• **Tasks to perform**
• a. According to the essay on spreading the message of liberty, whose podcasts moved the writer fully into anarcho-capitalism?
• b. In the essay on spreading the message of liberty, rewrite the passage from "At one time" up to and including "Covid regime's mandates.", substituting "cryptocurrency" for "Bitcoin".
• c. Decide whether each statement agrees with the essay on spreading the message of liberty. Answer yes or no, and quote the words that settle it.
(i) Before discovering Dave Smith, the writer was a centrist minarchist libertarian.
(ii) The writer came to Austrian economics through Joe Rogan.
(iii) The writer holds that no one can be persuaded by voices of liberty.

• **Excerpted text**
▶
One point among the post-libertarian crowd who oppose Dave Smith running for president to spread the message of liberty is that people don't want liberty. They say the people have already heard the message of liberty and rejected it. That is evidentially clear from 2020 and the acceptance of the Covid lockdowns and mandates—and the continued acceptance of those restrictions on liberty through 2021.
I agree that is true to some degree. There are people—many people—who do not want liberty. For whom no amount of spreading the message will persuade. However, there are also people—many people—who can be persuaded by Dave Smith or similar voices of liberty. Those people have simply not heard the message yet.
At one time I was one such person. I had already been trending toward libertarianism before discovering Dave Smith, though I was a more centrist minarchist libertarian. It wasn't until discovering Dave's podcast (and Michael Malice's) that I became fully red-pilled into anarcho-capitalism and hating the state. I don't know if I would have gotten there if I had not heard their podcasts.
It was Joe Rogan, Jordan Peterson, and Jonathan Haidt before them who served my first red-pills and woke me up from my default progressive liberal democrat programming. (Plus at the same time discovering Austrian economics through the Bitcoin rabbit hole.) If I hadn't heard Peterson and Haidt, I may not have discovered Malice, Smith, Mises, Rothbard, and Moldbug. I may have believed "the narrative" and happily accepted the Covid regime's mandates.
◀
• **Excerpted data**
▶
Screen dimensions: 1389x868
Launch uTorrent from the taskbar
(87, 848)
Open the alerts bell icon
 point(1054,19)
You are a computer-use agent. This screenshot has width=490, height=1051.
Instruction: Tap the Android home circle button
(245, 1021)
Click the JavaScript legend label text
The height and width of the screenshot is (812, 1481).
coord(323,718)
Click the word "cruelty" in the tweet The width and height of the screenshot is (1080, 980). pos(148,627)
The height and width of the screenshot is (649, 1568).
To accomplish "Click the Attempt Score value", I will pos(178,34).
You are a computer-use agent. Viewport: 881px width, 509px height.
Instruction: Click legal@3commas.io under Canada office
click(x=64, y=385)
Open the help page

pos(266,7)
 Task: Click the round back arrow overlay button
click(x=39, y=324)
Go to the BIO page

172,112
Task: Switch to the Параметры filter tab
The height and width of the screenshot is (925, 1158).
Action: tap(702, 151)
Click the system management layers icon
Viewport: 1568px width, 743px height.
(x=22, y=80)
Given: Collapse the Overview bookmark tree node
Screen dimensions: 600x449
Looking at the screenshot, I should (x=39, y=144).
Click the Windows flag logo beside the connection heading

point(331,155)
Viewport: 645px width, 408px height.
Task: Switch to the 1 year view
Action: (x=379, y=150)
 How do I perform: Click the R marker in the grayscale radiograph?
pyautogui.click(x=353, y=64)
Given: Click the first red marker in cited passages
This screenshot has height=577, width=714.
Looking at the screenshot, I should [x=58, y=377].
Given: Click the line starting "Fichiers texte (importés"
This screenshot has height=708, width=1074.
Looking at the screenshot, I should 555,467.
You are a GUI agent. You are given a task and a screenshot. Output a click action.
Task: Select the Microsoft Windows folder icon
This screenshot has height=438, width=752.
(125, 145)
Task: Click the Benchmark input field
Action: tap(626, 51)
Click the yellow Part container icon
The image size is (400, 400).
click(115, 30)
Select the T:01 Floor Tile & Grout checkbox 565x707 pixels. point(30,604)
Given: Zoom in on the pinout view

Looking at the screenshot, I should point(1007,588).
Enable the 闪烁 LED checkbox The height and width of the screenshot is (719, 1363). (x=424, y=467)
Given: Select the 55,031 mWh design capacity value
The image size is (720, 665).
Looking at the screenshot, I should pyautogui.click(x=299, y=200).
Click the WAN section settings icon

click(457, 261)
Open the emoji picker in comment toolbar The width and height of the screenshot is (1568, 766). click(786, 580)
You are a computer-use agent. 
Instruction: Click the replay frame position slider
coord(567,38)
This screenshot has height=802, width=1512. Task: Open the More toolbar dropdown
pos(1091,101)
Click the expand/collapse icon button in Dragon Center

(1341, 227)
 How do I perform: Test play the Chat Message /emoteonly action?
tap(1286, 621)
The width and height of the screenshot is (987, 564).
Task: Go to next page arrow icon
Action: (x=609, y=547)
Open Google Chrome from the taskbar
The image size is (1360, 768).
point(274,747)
◀
• **Solutions**
• a. Dave Smith's and Michael Malice's.

• b.
At one time I was one such person. I had already been trending toward libertarianism before discovering Dave Smith, though I was a more centrist minarchist libertarian. It wasn't until discovering Dave's podcast (and Michael Malice's) that I became fully red-pilled into anarcho-capitalism and hating the state. I don't know if I would have gotten there if I had not heard their podcasts.
It was Joe Rogan, Jordan Peterson, and Jonathan Haidt before them who served my first red-pills and woke me up from my default progressive liberal democrat programming. (Plus at the same time discovering Austrian economics through the cryptocurrency rabbit hole.) If I hadn't heard Peterson and Haidt, I may not have discovered Malice, Smith, Mises, Rothbard, and Moldbug. I may have believed "the narrative" and happily accepted the Covid regime's mandates.

• c.
(i) Yes: "though I was a more centrist minarchist libertarian."
(ii) No: "discovering Austrian economics through the Bitcoin rabbit hole."
(iii) No: "there are also people—many people—who can be persuaded by Dave Smith or similar voices of liberty."